Selected excerpt:
┏━━
The report cites a number of policy options to support achieving the goal, including:

  • Fuel economy or CO2 emission standards.
  • Vehicle taxes and incentives.
  • Component standards, taxes and incentives.
  • Fuel taxes.
  • A world standard “eco-test” as an additional and complementary standard test to provide drivers with fuel consumption information.
  • Labelling.
  • Policy alignment.

The GFEI outlined an action plan to help achieve the 50:50 target and interim targets (such as a 30% improvement in new cars, worldwide, by 2020), , including the following steps over the next five years:

  • Data and Modelling. Better data and information would greatly improve understanding of the current state of fuel economy in various countries and regions around the world, the potential to improve fuel economy, and at what cost. The GFEI will work in this area, leveraging the International Energy Agency’s Mobility Model and data system, and on-going analysis efforts by both the International Transport Forum and the UNEP-led Partnership for Clean Fuels and Vehicles.

  • Policy Development. The global initiative will support the development and strengthening of fuel economy policies by governments worldwide. An initial step will be to better understand the relevant policy development processes and frameworks, and report on the current status of fuel economy policies in key countries.

    Based on that effort, the GFEI plans to develop a fuel efficiency policy “Tool Kit” which will provide information to governments and their partners on possible policies and action to improve national fuel efficiency.

    To facilitate this policy dialogue, GFEI is planning to organize events at the global, regional and national level to promote fuel efficiency policy initiatives in general and the GFEI targets in particular.

  • Engagement of Stakeholders. GFEI plans to engage governments, the fuels and vehicles industries, civil society and international organizations to better understand various views on and to work toward improved fuel economy.

  • Information Dissemination, Education and Communication. The engagement activities mentioned above will be accompanied by global and regional awareness campaigns to provide consumers and decision makers with information on options.



Will S

A 50% improvement is such a low target as to be laughable.

"...doubling of tested fuel economy would mean moving from the current new car (and light truck) average of 26 mpg to 52 mpg."

The 2010 5 seater Prius already achieves 50 mpg. Other vehicles like the Aptera, Loremo, etc easily achieve over 100 mpg.

This effort is a complete waste of time and resources, not uncommon with the IEA.


I agree Will. It is a spectacularly unambitious target, completely out of step with the current understanding of climate change and future oil supplies.

*slow hand claps all round*


Why would someone even bother to say something so un-ambitious? Hell, that's not even a very ambitious goal for 2020.


Declining production of oil will improve economy much more than that, or slash VMT to compensate.  Agreed that the IEA's "vision" is risible.


The US hasn't much to show for fuel efficiency in the years 1987 - 2007, and it is the richest economy in the world.
┗━━
Aim 1: Rewrite the fuel economy text from "Based on that" up to and including "improved fuel economy.", changing "Tool Kit" to "Handbook".
Aim 2: Write what comes next in the fuel economy text, picking up after its last sentence.

Data listing
┏━━
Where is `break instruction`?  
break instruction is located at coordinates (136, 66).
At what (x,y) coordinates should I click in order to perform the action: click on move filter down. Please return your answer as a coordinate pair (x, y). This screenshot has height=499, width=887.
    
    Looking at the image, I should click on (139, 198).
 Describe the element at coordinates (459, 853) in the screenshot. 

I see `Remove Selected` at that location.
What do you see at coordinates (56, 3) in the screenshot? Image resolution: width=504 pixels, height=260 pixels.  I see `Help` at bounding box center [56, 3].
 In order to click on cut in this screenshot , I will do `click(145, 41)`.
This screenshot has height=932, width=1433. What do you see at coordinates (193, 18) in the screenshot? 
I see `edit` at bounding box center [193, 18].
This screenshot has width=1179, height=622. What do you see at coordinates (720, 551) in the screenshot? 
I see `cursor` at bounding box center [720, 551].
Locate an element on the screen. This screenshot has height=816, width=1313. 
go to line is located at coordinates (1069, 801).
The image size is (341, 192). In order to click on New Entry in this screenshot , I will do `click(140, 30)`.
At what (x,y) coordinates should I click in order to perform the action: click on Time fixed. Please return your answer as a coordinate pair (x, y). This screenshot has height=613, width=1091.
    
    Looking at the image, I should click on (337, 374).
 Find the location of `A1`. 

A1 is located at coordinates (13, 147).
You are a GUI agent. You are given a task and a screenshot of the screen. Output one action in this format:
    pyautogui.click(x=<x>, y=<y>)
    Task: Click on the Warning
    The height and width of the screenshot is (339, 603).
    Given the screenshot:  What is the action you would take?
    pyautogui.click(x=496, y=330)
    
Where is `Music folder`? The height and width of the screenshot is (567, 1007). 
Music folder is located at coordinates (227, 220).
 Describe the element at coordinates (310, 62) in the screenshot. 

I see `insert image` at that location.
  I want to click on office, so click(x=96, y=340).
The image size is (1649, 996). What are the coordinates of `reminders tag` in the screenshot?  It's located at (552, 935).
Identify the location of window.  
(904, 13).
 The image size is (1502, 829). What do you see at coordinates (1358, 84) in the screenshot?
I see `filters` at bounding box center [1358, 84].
┗━━
Written response 1:
Based on that effort, the GFEI plans to develop a fuel efficiency policy “Handbook” which will provide information to governments and their partners on possible policies and action to improve national fuel efficiency.

    To facilitate this policy dialogue, GFEI is planning to organize events at the global, regional and national level to promote fuel efficiency policy initiatives in general and the GFEI targets in particular.

  • Engagement of Stakeholders. GFEI plans to engage governments, the fuels and vehicles industries, civil society and international organizations to better understand various views on and to work toward improved fuel economy.

Written response 2:
it is one thing for the developed world to increase fuel efficiency, where they can spend money on it, it is another for the developing nations.
On the other hand, all they have to do is to see what works best (at a price) in the developed world, and copy that.
If people do not have a fixation with SUVs, it should be easy enough to increase fuel efficiency.

Anyway, small diesels can now hit 4.5l / 100 km but they aren't cheap.


You say;
“such a low target as to be laughable
“complete waste of time and resources
“a spectacularly unambitious target
“not even a very ambitious goal for 2020.

Might be true, but the real and sad, sad situation (per GCC) is:
“For November, hybrids represented 2.22% of the new vehicle light duty market; year-to-date, hybrids hold a 2.4% share of new vehicle sales.” See (US Hybrid Sales in February Drop 29%; Lower Decline Than General LDV Market (5 MARCH 2009 GCC).
Same article also said, down in the 4th paragraph; “GM came in second for total [US] hybrid sales in the month, with 1,807 units sold.”
There must be some conspiracy here.
I know. GM will recall all their Tahoes, Yukons and Escalades, crush them and “kill the EV”.
Again .
Yup. Yup.


Tom makes a good point. Just over 2% of vehicle sales being hybrid leaves you with maybe 5% of the cars on the road in 2020 being hybrid. (given and increase in percentage sold over time) Even if hybrids get twice the milage, that would only increase over all mileage a few percent by 2020.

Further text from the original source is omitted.